The first issue the court faced was whether an appeal from a denial to remand was an appeal as of right governed by Rule 4 or a permissive appeal governed by Rule 5. The Court reasoned that 28 U.S.C. § 1453 had permissive language and therefore found that any appeal from a denial or remand would thus be governed by Rule 5.
The court continued by explaining the petitioners had met all procedural requirements of a Rule 5 appeal and then moved on to the seminal issue, if they should actually grant the appeal.
While the plaintiffs met all procedural requirements, the court noted one important flaw to the plaintiffs’ motion; they forgot to explain why the appeals court should grant their appeal!
The court focused on the fact that a rule 5 permissive appeal relies heavily on the discretion of the appeals court. The court though would have no ability to have discretion if there is nothing listed in the appeal petition for the court to base its decision upon. Since the petitioners did not list out any reason for the appeal, then the court had no other option but than to deny their request for a permissive appeal.

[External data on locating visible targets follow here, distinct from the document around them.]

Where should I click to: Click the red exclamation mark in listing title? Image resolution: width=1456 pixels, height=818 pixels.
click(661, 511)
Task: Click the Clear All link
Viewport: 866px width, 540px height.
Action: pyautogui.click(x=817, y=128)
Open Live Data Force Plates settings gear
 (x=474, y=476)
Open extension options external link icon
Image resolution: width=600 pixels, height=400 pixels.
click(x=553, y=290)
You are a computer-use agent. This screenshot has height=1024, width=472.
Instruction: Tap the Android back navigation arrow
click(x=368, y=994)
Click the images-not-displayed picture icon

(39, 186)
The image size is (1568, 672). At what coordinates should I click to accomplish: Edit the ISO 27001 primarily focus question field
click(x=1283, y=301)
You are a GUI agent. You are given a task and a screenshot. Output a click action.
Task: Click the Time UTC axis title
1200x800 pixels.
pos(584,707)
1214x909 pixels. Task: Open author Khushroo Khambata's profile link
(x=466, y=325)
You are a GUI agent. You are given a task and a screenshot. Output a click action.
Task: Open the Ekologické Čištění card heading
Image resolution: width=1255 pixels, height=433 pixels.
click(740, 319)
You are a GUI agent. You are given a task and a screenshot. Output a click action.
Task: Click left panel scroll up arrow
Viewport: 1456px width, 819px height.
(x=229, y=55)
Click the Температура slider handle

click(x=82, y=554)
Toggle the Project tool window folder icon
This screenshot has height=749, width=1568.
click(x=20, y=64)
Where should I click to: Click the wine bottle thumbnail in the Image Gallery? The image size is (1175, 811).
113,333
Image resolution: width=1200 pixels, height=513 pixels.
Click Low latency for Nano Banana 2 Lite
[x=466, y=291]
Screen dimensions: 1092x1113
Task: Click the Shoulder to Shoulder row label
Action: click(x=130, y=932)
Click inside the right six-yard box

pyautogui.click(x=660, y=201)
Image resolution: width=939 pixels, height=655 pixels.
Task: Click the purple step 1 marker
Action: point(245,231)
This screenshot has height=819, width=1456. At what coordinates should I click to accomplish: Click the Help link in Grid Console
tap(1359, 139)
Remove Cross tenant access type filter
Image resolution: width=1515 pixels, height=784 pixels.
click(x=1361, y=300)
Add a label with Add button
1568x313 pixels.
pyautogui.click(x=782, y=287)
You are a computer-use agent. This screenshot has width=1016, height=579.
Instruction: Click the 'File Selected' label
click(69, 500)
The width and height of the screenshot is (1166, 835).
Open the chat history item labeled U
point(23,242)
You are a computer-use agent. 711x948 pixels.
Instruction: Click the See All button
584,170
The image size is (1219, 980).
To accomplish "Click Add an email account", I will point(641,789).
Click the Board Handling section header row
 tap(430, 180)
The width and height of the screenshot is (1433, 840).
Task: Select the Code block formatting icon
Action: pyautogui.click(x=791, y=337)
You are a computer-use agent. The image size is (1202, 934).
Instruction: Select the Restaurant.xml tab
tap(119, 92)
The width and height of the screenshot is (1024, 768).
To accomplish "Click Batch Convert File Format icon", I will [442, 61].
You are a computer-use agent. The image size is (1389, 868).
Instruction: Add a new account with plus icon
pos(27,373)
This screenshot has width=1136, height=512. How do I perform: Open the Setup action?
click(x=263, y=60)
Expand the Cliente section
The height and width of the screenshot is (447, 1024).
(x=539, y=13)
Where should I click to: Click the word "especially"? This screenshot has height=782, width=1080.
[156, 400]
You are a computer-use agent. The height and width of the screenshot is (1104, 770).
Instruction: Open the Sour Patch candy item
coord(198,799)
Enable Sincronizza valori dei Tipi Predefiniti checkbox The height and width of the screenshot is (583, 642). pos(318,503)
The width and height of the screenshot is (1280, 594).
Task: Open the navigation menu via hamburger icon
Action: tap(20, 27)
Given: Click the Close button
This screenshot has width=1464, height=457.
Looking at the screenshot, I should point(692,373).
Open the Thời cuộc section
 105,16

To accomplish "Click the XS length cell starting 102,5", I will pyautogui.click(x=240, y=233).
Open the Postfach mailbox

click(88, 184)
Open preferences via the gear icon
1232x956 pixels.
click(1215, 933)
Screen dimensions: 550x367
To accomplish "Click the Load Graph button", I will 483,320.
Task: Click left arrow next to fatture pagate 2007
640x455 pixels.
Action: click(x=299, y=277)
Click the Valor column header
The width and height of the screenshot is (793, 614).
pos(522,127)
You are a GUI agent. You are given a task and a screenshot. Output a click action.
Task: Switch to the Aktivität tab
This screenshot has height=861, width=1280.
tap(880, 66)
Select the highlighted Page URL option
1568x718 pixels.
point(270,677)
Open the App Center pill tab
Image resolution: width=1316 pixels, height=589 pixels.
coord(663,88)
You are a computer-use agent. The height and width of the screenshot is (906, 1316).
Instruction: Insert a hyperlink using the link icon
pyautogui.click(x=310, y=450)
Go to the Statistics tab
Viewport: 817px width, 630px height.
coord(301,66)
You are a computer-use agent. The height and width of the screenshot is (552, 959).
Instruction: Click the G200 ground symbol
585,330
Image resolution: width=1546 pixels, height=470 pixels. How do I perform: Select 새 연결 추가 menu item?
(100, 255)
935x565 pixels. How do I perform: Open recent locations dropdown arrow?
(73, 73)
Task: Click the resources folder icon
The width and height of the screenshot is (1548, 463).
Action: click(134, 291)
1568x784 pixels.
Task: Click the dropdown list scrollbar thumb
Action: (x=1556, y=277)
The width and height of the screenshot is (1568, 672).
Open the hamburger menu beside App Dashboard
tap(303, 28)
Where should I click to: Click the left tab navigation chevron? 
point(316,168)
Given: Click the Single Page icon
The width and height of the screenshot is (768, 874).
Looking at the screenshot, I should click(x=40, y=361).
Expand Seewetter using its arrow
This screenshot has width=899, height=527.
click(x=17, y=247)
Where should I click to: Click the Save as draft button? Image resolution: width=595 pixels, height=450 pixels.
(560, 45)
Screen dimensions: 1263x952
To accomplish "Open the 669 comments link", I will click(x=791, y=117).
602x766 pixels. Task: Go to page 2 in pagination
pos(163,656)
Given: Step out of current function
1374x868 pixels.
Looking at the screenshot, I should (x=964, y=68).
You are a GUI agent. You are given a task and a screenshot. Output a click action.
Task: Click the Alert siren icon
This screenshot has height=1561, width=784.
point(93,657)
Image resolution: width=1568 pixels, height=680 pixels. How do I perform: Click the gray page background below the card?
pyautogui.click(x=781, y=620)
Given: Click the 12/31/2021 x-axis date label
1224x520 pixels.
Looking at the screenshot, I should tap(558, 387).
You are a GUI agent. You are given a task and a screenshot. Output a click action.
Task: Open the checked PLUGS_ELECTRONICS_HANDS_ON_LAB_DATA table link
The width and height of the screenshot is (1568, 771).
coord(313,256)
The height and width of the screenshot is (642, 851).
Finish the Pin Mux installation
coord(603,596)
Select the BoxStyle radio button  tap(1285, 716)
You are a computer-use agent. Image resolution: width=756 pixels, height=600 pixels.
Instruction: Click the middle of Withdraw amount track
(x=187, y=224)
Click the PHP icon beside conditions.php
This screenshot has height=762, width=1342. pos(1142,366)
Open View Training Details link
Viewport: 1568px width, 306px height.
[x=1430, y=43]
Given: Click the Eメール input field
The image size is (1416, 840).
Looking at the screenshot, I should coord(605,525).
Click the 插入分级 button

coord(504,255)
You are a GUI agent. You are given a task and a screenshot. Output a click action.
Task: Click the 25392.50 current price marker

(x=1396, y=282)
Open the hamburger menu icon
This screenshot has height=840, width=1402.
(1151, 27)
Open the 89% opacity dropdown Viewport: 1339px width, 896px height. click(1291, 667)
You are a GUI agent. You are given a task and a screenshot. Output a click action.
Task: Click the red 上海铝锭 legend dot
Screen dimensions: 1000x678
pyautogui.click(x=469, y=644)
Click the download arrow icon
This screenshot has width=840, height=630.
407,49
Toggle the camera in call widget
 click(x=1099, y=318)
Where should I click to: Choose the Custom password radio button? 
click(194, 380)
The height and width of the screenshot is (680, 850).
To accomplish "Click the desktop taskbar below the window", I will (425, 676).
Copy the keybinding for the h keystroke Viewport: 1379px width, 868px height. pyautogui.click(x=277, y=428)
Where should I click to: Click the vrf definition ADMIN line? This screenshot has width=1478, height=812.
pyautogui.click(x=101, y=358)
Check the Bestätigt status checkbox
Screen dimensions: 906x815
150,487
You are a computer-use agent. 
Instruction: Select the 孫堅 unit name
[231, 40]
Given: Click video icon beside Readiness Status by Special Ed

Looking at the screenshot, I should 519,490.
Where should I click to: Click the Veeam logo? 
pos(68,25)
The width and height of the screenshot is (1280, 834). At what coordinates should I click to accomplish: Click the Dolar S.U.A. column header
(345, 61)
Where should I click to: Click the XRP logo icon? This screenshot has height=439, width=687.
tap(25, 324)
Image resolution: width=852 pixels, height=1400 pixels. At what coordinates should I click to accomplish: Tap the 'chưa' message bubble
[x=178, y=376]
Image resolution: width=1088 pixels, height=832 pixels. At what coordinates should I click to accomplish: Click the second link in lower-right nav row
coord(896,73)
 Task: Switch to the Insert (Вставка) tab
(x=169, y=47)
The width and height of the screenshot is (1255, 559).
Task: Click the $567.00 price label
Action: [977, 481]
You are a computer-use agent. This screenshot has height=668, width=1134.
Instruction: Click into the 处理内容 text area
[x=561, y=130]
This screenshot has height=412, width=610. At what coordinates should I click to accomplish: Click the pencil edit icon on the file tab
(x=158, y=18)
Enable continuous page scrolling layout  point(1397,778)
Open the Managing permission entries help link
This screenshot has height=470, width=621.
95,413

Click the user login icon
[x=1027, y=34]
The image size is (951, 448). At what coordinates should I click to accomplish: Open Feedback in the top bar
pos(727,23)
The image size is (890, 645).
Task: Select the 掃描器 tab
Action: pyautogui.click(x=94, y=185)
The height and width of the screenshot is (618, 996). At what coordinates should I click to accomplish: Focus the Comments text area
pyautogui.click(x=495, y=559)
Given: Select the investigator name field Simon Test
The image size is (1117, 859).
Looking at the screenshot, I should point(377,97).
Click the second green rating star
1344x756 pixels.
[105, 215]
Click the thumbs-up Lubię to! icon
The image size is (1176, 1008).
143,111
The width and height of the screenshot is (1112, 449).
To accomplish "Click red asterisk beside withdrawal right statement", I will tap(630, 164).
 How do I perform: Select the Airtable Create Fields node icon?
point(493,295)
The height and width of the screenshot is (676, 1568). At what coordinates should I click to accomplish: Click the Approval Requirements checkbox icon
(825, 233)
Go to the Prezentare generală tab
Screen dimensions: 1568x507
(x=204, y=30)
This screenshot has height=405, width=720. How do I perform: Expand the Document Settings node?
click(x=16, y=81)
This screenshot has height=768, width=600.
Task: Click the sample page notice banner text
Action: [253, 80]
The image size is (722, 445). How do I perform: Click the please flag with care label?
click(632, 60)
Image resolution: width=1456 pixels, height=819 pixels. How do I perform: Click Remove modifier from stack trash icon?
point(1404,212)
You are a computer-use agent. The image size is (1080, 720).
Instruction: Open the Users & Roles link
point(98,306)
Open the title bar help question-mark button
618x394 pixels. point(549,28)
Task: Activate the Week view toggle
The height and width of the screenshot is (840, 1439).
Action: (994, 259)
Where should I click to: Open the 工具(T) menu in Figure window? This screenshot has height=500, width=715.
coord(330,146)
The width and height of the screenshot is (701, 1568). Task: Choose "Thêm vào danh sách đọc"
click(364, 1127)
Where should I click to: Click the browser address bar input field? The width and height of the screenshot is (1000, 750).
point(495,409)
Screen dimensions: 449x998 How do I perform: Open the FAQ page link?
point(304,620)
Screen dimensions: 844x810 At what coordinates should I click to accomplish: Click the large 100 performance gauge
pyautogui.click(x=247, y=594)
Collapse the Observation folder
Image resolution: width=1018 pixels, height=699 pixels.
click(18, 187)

The court distinguished the case before it from other cases in which it used its discretion to grant an appeal. In one case, an appeal was granted so the court could address the important question of which party has the burden of establishing jurisdiction when the home-state and local controversy provisions of CAFA are implicated. In another case, a discretionary appeal was granted based upon whether a state-law deceptive practices claim predicated on the sale of a security is removable under CAFA. The important difference though between those cases and the case before the court was that those petitioners had actually explained to the court why they needed an appeal!